▶ _AIM OF THE TASK_:
Reproduce the items verbatim, from the start through the line containing "Action: coord(133,402)", including both ends.

▶ _THE DATA_:
☆ ☆ ☆ ☆ ☆ ☆ ☆

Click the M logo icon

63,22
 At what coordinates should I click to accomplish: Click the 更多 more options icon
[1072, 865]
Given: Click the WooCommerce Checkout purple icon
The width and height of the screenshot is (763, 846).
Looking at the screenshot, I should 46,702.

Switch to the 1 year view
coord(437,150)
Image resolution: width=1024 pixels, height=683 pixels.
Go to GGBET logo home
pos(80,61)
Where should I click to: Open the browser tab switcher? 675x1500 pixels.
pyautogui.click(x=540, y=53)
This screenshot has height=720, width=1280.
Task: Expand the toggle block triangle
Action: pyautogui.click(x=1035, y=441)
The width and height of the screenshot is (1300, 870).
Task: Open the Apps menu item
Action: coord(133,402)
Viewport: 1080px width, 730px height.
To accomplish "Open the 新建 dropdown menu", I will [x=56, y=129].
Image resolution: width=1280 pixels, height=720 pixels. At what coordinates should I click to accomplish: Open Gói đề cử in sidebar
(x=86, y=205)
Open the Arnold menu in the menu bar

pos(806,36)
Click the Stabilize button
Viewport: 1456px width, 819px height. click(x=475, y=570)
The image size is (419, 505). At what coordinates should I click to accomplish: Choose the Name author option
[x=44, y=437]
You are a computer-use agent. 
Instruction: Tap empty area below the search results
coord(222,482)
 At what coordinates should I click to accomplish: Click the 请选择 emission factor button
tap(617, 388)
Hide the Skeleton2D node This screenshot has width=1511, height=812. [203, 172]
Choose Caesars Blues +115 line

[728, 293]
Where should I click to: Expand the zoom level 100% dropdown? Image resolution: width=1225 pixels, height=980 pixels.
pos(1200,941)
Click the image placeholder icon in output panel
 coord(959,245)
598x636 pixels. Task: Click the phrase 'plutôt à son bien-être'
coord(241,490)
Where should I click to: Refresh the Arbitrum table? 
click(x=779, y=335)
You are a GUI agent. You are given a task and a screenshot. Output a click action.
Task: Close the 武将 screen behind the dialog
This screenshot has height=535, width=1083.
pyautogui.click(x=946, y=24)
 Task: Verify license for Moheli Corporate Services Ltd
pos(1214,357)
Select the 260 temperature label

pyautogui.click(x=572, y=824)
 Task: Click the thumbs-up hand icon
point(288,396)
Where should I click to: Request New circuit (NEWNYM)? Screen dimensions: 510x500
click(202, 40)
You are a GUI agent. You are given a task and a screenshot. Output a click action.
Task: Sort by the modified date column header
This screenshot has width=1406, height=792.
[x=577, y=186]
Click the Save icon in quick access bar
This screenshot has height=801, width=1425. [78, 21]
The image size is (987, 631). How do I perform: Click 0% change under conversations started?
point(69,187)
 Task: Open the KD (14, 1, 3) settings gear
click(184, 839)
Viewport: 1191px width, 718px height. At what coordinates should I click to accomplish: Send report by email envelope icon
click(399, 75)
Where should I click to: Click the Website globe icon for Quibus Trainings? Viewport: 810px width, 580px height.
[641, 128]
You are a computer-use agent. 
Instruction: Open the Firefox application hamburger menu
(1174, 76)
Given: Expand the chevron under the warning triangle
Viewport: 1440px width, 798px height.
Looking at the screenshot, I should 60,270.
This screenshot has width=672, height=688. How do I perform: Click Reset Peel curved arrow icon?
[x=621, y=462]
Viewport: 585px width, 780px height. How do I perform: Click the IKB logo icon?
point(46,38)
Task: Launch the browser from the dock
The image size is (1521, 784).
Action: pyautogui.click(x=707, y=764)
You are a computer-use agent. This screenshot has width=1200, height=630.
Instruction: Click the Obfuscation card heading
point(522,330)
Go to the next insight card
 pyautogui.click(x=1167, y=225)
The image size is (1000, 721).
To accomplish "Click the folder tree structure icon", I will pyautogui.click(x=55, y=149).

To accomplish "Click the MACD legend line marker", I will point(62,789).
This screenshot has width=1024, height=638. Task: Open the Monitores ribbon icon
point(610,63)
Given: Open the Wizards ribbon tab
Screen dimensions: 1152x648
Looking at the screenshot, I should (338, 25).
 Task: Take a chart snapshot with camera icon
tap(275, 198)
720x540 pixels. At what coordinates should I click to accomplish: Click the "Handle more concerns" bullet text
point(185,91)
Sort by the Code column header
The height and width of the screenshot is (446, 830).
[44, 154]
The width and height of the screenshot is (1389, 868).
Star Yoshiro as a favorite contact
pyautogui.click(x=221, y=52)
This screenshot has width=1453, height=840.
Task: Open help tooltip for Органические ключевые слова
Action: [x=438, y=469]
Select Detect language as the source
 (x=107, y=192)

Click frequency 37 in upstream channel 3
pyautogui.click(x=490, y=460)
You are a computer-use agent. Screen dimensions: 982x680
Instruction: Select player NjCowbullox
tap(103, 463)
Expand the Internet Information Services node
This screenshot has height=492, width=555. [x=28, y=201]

☆ ☆ ☆ ☆ ☆ ☆ ☆

▶ _SOLUTION TO THIS TASK_:
Click the M logo icon

63,22
 At what coordinates should I click to accomplish: Click the 更多 more options icon
[1072, 865]
Given: Click the WooCommerce Checkout purple icon
The width and height of the screenshot is (763, 846).
Looking at the screenshot, I should 46,702.

Switch to the 1 year view
coord(437,150)
Image resolution: width=1024 pixels, height=683 pixels.
Go to GGBET logo home
pos(80,61)
Where should I click to: Open the browser tab switcher? 675x1500 pixels.
pyautogui.click(x=540, y=53)
This screenshot has height=720, width=1280.
Task: Expand the toggle block triangle
Action: pyautogui.click(x=1035, y=441)
The width and height of the screenshot is (1300, 870).
Task: Open the Apps menu item
Action: coord(133,402)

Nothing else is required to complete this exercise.